**YOUR TASK**
Can you write out the material below word for word, leaving the pictures out?

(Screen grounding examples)
_____

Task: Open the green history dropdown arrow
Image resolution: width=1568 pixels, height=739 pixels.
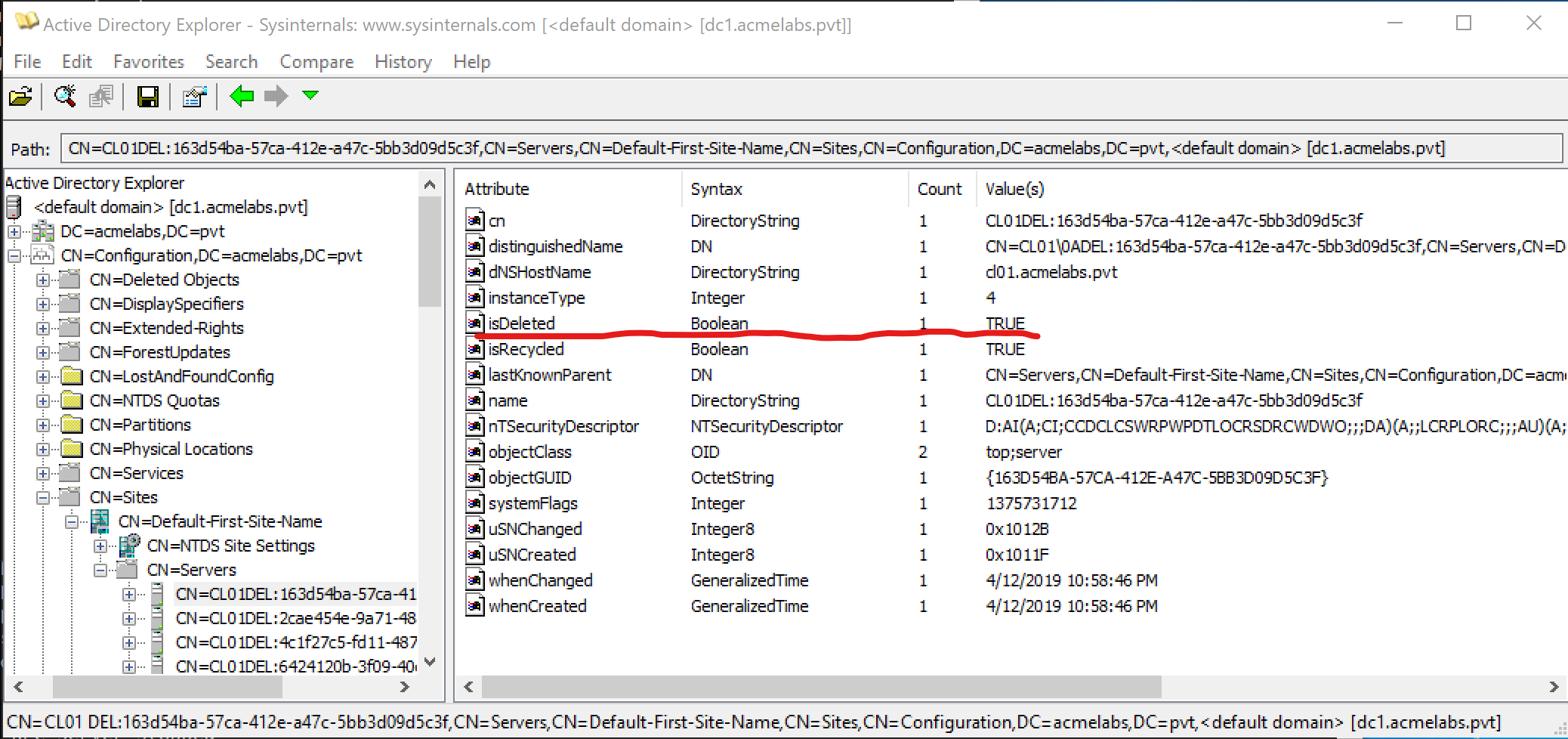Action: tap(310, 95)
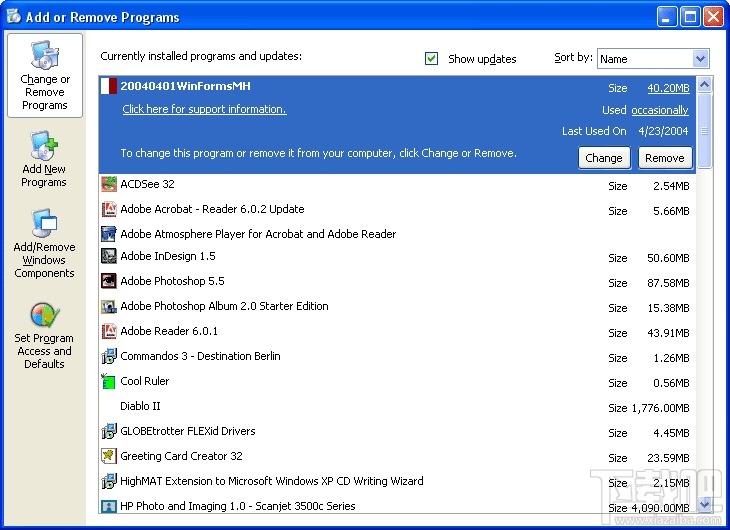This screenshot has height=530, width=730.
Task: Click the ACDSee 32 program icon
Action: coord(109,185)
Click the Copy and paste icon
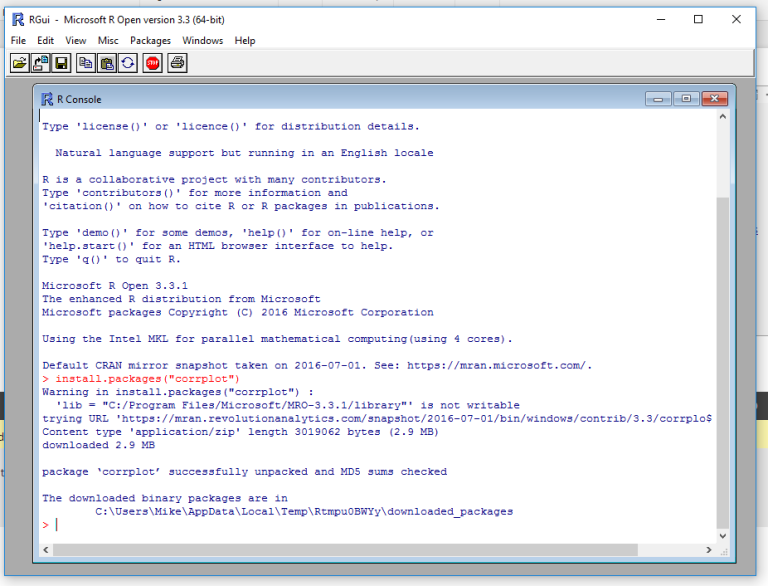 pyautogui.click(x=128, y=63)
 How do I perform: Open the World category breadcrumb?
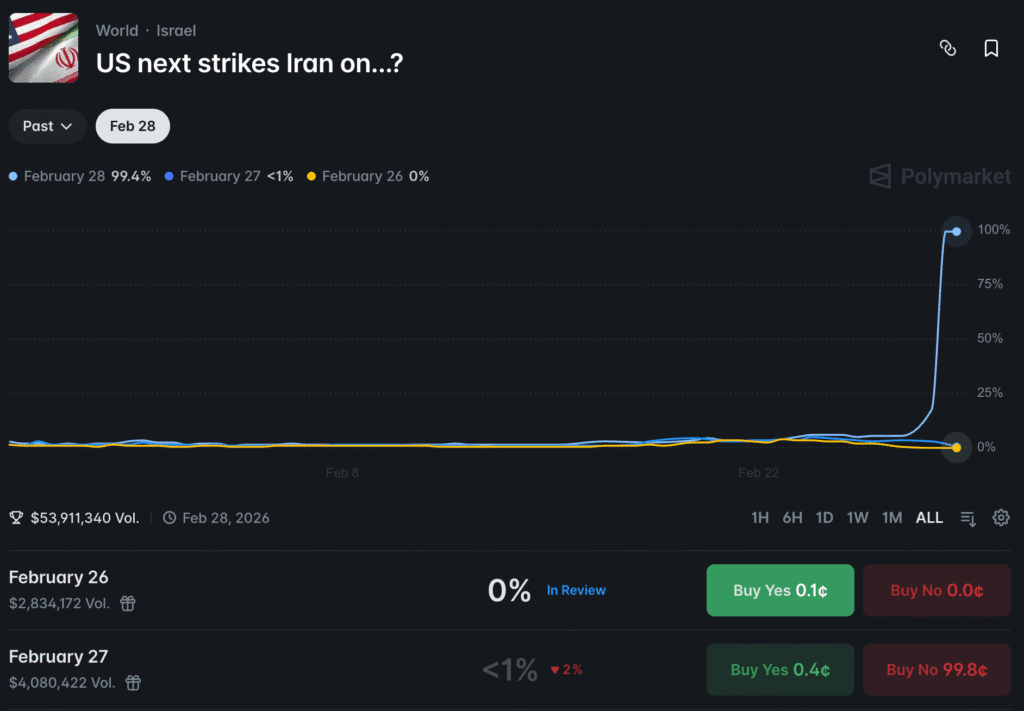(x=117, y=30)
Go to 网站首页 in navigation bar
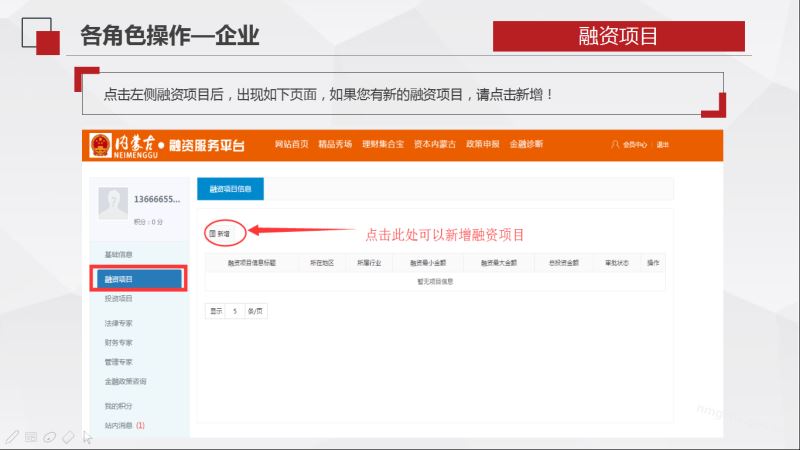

_____

**EXERCISE RESPONSE**
Task: Open the green history dropdown arrow
Image resolution: width=1568 pixels, height=739 pixels.
Action: tap(310, 95)
This screenshot has height=530, width=730.
Task: Click the ACDSee 32 program icon
Action: coord(109,185)
Click the Copy and paste icon
 pyautogui.click(x=128, y=63)
 How do I perform: Open the World category breadcrumb?
(x=117, y=30)
Go to 网站首页 in navigation bar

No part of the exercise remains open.